**READING TEXT:**
#####

Mr KERR (5:18 PM) —Thank you, Madam Deputy Speaker. This legislation was introduced into the previous parliament, had passage in the House of Representatives and was brought before the Senate, and then the bill was, in the ordinary course, referred to the appropriate Senate committee, whose report, I understand, has been written but, on the prorogation of the parliament, not made available. So we come to this debate unfortunately not knowing what wisdom there might have been made available to us had that report actually been published.

I commence my remarks about the specifics of this legislation by saying that the approach that we take today will be subject to any necessary adjustment as we view the report of the Senate committee. It may well be that it recommends to us amendments that would improve the legislation or require some change to it. There has also been some minor change to the legislation itself in the form in which it was first presented to the House and now comes before us.

The change that I have noted in the short time that I have been able to do it is that the period for which the experimental scheme will be operating has been extended from 30 June 2002 to 30 June 2003. Whilst this may be due to delay in the legislation, the scheme will not commence as early in the financial year as might have been hoped and, therefore, one can understand it being extended for an extra year. But I guess it does present a difficulty in that the whole objective of introducing this measure was to provide a pilot so that there could be an assessment of whether or not it was an appropriate vehicle for additional support for funding for the film industry. It would be unfortunate if the process of assessment was delayed past the year 2003.

There seems also to be some internal inconsistency because the period for actual fundraising seems to have not been so extended. Clause 14(2) states as follows:

The total amount of concessional capital allocated by the Minister to FLICS to raise on or before 30 June 2000 must not exceed $40 million.

So it would assist to identify whether there is intended to be an extension of the period for which capital can be raised, because otherwise it would seem that, whilst the scheme has been notionally extended an additional year, that may be simply to spread the cost to revenue at no additional benefit to film producers, who will be only able to receive funds which have been invested by 30 June 2000. That would not be something that the opposition would regard as an acceptable outcome, so I look forward to the minister's advice in relation to those matters.

The Australian film industry has all the appearance at the present time of great strength and so it should because the Australian film industry has been a focus of a long period of strong government attention. Indeed, stemming from the days of John Gorton as Prime Minister, but then particularly through the Hawke and Keating years, Australian film has been a source of great pride to successive governments and investment designed to build an indigenous and strong film industry.

A strong film industry represents jobs—and if you look now at film, television and video, there are about 40,000 Australians employed in those cultural industries—and it also gives us a great sense of our own character, as we see material produced which reflects the kind of community we are. It gives us an opportunity not merely to see material from overseas but gives us also an export opportunity as film opens doors for Australia overseas.

#####

**DATA LINES:**
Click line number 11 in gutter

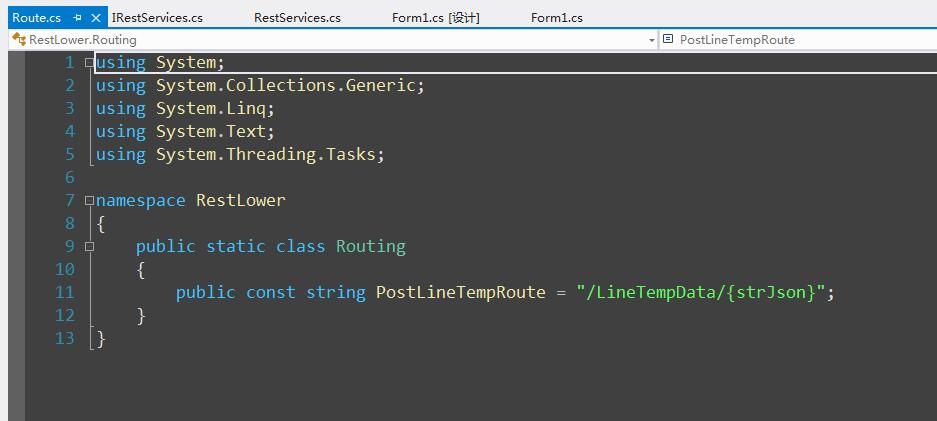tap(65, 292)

#####

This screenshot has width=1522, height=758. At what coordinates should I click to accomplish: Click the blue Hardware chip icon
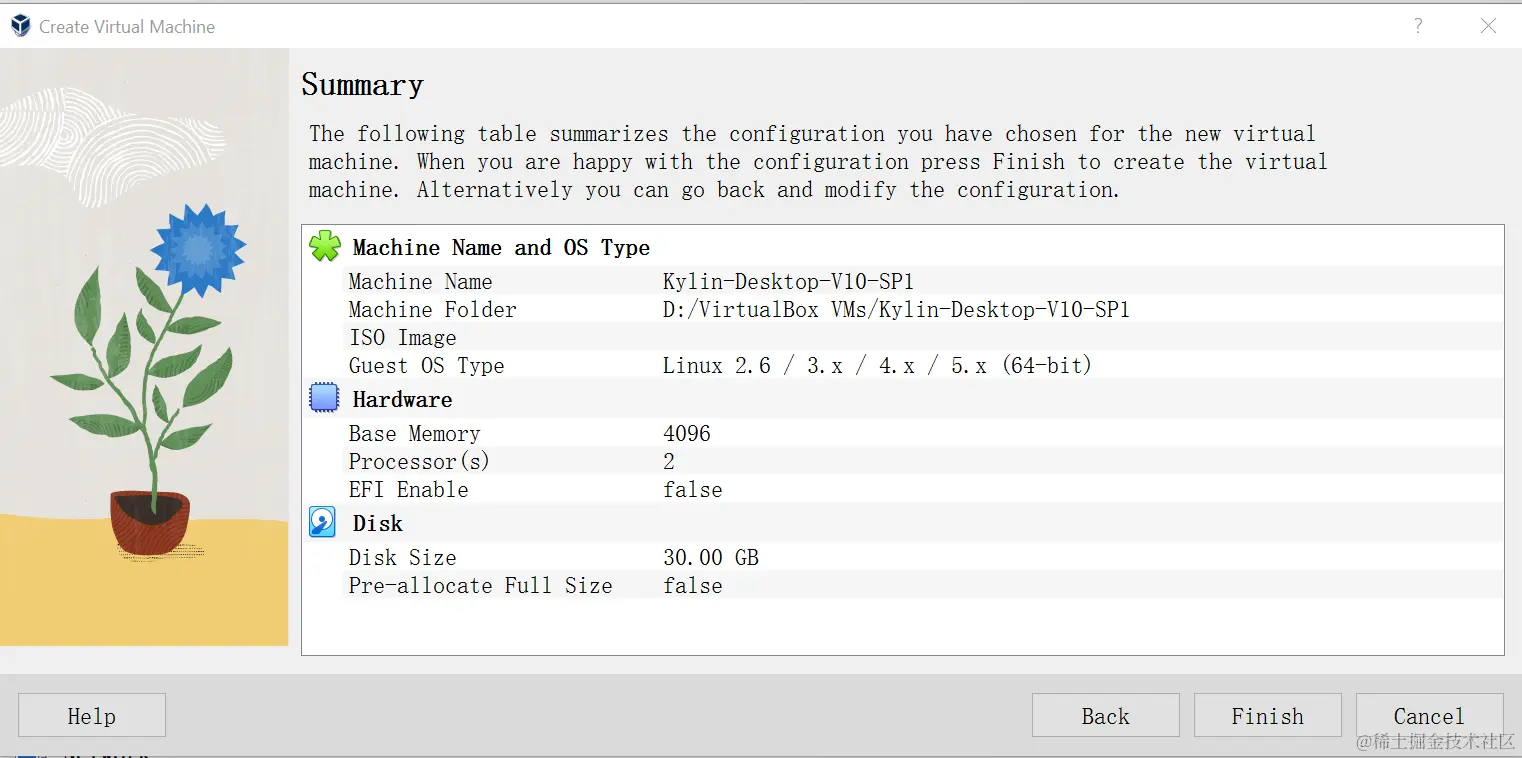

#####

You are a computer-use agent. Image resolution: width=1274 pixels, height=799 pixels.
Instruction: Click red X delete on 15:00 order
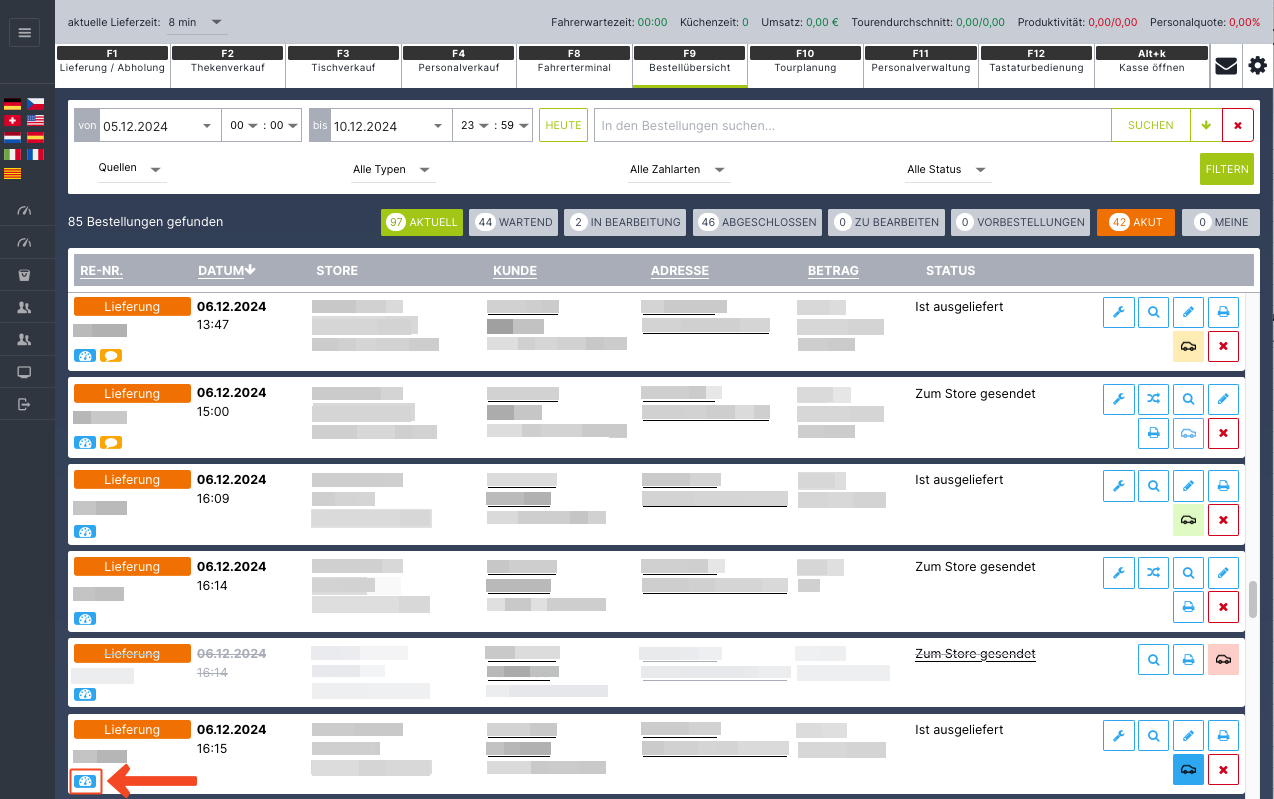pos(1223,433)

#####

Carry the parliamentary speech on the film industry funding bill forward from its final paragraph, writing the next part of the speech.

**RESPONSE TO THE EXERCISE:**
We have had a number of films which have received international acclaim, not the least being Geoffrey Rush's Oscar for Shine. Actors have starred now through the training they have received in Australia. Most recently LA Confidential had two Australians as its leads. We have seen Australian films such as The Sound of One Hand Clapping explain to Australian communities something of the multicultural experience that many have had in this country, and they have also found a market overseas.

Film is a large and important industry. We see it as something which represents more than just jobs but which, at its core, also is an industry for the future. Content is increasingly employing large numbers of Australians and we have an opportunity, if we do not undercut the achievements of the past, to build an industry of substantial national and international importance.

Whilst the position looks very strong, whilst we have George Lucas proposing to invest in production of film for the Star Wars series in Sydney, whilst we have the BBC's Channel 4 putting independent money into film making, and whilst we have the Fox Studios, we also have the knowledge that, particularly at the developmental end, Australia's industry requires assistance from the community. The Gonski report, which formed the basis of the legislation currently before us, accepts that the market is not such that the community can withdraw and leave the industry to remain sustainable, particularly at the level of development and script, and research and development and that we do need to find innovative ways of raising funding for film.

This is particularly important because the current government has withdrawn substantial support from the Australian film industry. The recently released Australian Film Commission survey would highlight what we have achieved. Statistics from the Australian Bureau of Statistics show that Australian audiovisual production is worth about $1.3 billion. Employment figures show stunning growth in different areas of film, video and other audio vision ranging from 35 per cent to nearly 200 per cent. Figures also show that 40,000 people are employed in the industry.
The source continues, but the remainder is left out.